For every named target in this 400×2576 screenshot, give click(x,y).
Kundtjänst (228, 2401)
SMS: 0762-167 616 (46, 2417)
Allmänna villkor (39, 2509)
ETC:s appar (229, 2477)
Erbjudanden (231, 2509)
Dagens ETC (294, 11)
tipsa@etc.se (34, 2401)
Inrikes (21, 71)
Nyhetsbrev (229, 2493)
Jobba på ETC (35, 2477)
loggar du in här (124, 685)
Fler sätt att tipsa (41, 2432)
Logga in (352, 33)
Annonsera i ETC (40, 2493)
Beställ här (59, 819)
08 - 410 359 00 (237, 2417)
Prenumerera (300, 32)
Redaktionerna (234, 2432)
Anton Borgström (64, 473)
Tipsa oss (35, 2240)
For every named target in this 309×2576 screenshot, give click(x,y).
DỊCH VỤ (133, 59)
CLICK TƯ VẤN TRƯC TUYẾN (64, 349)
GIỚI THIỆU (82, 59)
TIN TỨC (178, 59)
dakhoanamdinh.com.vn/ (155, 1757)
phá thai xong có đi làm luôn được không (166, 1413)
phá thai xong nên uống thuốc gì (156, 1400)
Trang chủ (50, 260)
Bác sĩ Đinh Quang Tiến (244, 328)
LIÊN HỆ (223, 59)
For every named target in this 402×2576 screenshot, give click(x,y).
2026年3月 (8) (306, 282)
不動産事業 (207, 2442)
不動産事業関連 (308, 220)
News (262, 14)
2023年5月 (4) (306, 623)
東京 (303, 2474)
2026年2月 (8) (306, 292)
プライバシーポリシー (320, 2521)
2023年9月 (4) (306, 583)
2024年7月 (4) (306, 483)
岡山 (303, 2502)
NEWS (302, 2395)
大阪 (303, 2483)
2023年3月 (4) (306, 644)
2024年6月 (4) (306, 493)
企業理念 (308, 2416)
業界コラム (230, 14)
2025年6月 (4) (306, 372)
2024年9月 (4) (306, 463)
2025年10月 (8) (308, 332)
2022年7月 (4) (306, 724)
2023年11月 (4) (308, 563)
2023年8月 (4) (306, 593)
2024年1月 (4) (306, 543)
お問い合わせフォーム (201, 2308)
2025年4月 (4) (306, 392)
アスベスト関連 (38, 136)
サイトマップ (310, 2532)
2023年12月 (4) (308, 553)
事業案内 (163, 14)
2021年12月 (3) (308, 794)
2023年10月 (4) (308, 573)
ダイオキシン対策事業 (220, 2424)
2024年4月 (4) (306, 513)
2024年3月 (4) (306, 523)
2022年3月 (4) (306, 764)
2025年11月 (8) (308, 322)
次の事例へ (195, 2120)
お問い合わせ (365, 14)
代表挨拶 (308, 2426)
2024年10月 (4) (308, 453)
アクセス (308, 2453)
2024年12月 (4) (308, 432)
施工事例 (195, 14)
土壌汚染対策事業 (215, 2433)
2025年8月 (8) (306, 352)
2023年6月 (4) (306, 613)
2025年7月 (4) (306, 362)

» WRITTEN INSTRUCTION:
Locate every line in the material above that contains the string "target", matching case, and copy each of those lines.

» ANSWER TO THE PROBLEM:
For every named target in this 400×2576 screenshot, give click(x,y).
For every named target in this 309×2576 screenshot, give click(x,y).
For every named target in this 402×2576 screenshot, give click(x,y).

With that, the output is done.